25 May 2009
Down's Syndrome (DS) or trisomy 21, the most common form of aneuploidy to affect liveborn children, is a condition associated with the presence of a whole or partial additional (third) copy of chromosome 21. The condition is the most common genetic cause of learning disability, affecting around one in every 700 births. The characteristic clinical features of DS are presumed to arise from the abnormal dosage of certain genes present on the additional copy of chromosome 21. Similarly, abnormally high expression of chromosome 21 genes is thought to be involved in the altered risk of developing specific diseases associated with DS – for example, an increased risk of early onset Alzheimer’s type dementia and of leukaemia, and a substantially decreased risk of many other forms of cancer.
A new paper in Nature presents a possible mechanism for this decreased risk of solid tumours in individuals with DS [Baek KH et al. (2009) Nature May 20, doi:10.1038/nature08062]. A team led by researchers from the Vascular Biology Program at the Children’s Hospital Boston in the US investigated the idea that the suppression of angiogenesis (the formation of new blood vessels) could be involved. The growth of new blood vessels is an important stage in the formation of solid tumours; individuals with DS have also been noted to have a reduced incidence of other diseases related to angiogenesis such as atherosclerosis. Additionally, the Down's syndrome candidate region-1 (DSCR1) gene on chromosome 21 encodes a molecule that suppresses vascular endothelial growth factor (VEGF)-mediated signalling involved in angiogenesis, via the calcineurin pathway.
The authors report a 1.8-fold increased level of DSCR1 expression in tissues from DS fetuses compared with control fetuses of the same gestational age. Analysis of a mouse model of DS revealed a 1.7-fold increase in expression levels of the corresponding DSCR1 protein compared with that in normal mice. They then examined the growth of two forms of tumour in DS mice (induced by transplantation), and observed significantly suppressed tumour growth and fewer small blood vessels (microvessels) associated with the tumours compared with normal mice. Microvessel density was also compared for tumours created from samples of induced pluripotent stem (iPS) cells derived from normal and Down’s Syndrome human cells and transplanted into immunodeficient mice; as expected, microvessel density was lower in the DS-derived than the normal tumours.
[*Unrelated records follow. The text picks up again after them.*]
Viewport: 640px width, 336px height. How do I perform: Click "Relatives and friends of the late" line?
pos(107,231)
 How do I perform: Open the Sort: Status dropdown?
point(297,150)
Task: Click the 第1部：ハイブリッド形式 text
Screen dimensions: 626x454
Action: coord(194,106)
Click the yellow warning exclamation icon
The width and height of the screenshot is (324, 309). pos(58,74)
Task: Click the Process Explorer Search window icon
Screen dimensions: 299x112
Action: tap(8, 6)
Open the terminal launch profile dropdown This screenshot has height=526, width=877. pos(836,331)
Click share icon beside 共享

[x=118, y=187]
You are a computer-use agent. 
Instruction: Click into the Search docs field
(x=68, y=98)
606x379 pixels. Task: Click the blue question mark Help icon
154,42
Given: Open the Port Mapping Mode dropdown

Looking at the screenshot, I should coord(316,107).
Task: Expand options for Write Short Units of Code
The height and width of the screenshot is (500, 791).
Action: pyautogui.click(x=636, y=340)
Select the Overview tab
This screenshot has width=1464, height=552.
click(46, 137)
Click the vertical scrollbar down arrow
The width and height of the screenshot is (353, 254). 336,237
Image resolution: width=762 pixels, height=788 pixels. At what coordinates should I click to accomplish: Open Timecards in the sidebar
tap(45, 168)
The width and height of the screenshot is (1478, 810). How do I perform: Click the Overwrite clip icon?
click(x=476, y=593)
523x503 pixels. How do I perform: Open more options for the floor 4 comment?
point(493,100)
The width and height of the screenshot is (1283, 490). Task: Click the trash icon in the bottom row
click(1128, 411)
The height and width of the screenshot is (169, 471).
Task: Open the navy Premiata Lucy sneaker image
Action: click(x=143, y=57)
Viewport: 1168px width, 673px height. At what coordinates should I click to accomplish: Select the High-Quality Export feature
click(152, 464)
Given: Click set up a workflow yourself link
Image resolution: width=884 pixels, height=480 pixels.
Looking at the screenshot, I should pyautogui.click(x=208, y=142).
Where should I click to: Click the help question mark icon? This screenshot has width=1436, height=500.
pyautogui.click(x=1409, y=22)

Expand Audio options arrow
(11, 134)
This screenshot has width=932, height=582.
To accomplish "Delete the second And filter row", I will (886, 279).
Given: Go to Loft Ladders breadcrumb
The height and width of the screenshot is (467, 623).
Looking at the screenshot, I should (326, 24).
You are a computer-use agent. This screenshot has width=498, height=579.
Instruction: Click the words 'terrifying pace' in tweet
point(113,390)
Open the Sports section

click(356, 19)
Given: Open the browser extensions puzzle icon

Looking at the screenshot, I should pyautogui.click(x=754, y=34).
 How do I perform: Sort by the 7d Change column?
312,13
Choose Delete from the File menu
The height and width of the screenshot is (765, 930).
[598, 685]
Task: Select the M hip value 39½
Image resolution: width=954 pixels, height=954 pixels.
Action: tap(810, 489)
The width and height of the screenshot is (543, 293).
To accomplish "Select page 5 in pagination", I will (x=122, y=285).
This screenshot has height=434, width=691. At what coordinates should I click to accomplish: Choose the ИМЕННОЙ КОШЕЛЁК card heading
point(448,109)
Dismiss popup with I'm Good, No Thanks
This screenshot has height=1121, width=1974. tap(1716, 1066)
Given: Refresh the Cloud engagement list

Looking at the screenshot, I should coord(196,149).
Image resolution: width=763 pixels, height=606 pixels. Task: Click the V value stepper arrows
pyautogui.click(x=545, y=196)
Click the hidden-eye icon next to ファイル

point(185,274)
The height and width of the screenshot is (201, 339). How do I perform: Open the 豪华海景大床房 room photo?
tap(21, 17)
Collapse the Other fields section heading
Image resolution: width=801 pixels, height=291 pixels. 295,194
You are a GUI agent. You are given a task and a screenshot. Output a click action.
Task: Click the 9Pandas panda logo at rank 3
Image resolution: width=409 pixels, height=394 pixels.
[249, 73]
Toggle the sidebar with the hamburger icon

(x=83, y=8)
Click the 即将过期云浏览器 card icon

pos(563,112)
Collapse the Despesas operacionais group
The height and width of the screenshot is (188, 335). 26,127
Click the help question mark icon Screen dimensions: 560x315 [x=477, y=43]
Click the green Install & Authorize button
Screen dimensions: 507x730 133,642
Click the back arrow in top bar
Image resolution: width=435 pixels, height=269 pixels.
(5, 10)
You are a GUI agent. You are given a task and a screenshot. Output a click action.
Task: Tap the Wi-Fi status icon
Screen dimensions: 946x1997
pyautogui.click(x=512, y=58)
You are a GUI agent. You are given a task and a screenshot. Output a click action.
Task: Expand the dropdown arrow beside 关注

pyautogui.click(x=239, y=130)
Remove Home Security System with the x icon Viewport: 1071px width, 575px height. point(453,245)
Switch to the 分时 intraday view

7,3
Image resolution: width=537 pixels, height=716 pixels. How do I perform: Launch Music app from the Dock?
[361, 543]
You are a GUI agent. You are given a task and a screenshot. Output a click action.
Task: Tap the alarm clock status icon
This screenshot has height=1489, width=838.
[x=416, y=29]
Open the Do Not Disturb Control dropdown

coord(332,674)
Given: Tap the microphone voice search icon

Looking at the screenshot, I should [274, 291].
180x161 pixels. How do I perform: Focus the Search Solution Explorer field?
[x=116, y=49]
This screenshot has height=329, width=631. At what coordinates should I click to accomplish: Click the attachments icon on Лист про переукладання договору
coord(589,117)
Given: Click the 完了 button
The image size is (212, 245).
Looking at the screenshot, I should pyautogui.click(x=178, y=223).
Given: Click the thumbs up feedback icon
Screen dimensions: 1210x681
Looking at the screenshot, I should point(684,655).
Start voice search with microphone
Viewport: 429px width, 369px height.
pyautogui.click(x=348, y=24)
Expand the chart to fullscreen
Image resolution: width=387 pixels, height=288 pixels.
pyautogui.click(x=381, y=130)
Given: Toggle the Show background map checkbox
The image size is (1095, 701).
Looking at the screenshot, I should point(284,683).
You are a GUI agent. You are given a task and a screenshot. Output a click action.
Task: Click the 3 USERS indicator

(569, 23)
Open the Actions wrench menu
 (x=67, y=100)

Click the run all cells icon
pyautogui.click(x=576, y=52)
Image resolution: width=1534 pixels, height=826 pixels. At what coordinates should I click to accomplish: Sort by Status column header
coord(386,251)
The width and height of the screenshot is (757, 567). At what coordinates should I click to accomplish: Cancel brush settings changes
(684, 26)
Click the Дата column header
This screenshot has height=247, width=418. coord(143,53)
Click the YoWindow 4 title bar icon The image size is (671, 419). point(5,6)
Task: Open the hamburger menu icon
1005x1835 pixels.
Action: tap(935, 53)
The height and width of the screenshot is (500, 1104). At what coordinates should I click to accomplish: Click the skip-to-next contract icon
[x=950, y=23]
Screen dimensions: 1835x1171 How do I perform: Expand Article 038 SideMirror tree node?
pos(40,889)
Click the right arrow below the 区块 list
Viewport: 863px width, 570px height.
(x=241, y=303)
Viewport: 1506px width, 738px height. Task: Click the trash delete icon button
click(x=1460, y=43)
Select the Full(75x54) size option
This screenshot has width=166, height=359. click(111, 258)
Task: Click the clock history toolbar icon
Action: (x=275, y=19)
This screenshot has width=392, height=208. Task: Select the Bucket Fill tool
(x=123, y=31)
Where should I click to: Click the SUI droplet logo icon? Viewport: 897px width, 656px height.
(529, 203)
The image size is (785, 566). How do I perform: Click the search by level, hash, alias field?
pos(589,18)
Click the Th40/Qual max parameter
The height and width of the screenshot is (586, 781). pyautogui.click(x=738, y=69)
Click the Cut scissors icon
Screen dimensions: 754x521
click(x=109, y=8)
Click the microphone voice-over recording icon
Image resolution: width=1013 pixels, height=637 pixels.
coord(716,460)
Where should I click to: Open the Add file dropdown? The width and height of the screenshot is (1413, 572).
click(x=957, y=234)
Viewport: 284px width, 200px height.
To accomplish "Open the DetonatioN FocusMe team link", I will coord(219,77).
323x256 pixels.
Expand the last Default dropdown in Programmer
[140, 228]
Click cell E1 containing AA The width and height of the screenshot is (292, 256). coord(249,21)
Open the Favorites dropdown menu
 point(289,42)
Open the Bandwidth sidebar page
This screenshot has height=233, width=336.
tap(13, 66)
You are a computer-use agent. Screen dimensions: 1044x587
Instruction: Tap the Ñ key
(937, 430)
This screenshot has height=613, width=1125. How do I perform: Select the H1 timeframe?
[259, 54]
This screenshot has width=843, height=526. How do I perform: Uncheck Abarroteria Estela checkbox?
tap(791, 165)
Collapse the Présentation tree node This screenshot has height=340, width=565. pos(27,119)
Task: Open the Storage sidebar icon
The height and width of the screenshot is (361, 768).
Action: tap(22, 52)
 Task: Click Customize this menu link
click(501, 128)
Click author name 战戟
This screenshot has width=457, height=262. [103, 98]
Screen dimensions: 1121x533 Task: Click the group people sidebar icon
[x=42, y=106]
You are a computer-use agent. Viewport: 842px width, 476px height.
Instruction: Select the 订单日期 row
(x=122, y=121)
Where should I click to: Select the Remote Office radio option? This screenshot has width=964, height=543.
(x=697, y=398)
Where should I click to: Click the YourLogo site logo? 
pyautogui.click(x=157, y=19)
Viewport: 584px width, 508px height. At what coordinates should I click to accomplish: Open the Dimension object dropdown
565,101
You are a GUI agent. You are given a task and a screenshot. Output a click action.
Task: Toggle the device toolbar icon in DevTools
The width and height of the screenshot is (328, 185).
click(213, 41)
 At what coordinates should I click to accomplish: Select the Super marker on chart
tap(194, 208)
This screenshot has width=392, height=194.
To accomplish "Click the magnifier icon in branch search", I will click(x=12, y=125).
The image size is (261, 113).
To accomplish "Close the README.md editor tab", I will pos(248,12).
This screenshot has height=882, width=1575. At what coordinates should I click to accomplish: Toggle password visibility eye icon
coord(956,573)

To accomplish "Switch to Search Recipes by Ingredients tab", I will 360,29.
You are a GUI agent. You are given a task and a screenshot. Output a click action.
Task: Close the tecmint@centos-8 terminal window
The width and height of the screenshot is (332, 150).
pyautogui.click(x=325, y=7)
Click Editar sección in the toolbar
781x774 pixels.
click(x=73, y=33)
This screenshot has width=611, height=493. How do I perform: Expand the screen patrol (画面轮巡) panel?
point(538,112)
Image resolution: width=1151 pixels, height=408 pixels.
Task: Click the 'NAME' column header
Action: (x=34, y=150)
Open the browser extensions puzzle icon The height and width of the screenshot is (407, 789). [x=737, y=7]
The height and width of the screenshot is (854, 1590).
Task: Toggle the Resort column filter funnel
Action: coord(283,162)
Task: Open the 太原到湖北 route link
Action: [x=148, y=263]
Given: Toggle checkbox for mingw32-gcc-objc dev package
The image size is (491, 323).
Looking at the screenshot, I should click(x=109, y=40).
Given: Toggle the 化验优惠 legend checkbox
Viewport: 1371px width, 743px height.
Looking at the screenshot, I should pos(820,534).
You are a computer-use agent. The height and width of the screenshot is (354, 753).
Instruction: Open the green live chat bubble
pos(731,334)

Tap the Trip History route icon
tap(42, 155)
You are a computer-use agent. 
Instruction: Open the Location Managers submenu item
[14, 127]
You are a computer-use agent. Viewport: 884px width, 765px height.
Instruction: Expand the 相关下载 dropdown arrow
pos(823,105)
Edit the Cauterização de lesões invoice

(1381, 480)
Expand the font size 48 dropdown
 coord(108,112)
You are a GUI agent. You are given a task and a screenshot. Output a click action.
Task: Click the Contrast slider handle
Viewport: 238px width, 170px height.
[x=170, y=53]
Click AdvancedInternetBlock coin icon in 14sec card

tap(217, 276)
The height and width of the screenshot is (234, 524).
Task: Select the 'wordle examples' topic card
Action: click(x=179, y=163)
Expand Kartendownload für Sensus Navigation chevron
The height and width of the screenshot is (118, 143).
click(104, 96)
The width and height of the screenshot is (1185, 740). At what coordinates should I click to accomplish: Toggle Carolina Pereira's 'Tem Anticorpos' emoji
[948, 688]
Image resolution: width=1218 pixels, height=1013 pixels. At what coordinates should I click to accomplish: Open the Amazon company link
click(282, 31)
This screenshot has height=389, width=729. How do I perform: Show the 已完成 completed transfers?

The authors propose that other chromosome 21 genes might well inhibit tumour formation via similar mechanisms, and report evidence to support an additional inhibition of angiogenesis and tumour growth mediated by the mouse Dyrk1a gene, which has previously been implicated in other phenotypic features of DS. Lead researcher Dr Sandra Ryeom said:"I think there may be four or five genes on chromosome 21 that are necessary for angiogenesis suppression…In huge databases of cancer patients with solid tumors, there are very few with Down syndrome. This suggests that protection from chromosome 21 genes is pretty complete" (see press release). However, the paper notes that individuals with DS also “have less exposure to environmental and other factors that contribute to tumour incidence”.
Comment: This paper contributes a plausible explanation of the genetic basis and pathway by which another of the observed features of Down’s Syndrome may arise. This not only contributes towards the expanding understanding of this condition, but also identifies the DSCR1 molecule as a potential target for drugs to help prevent or to treat selected cancers in individuals with DS, and potentially also in the general population – another example of how the study of genetic and chromosomal forms of disease can provide insights potentially relevant to much wider patient populations.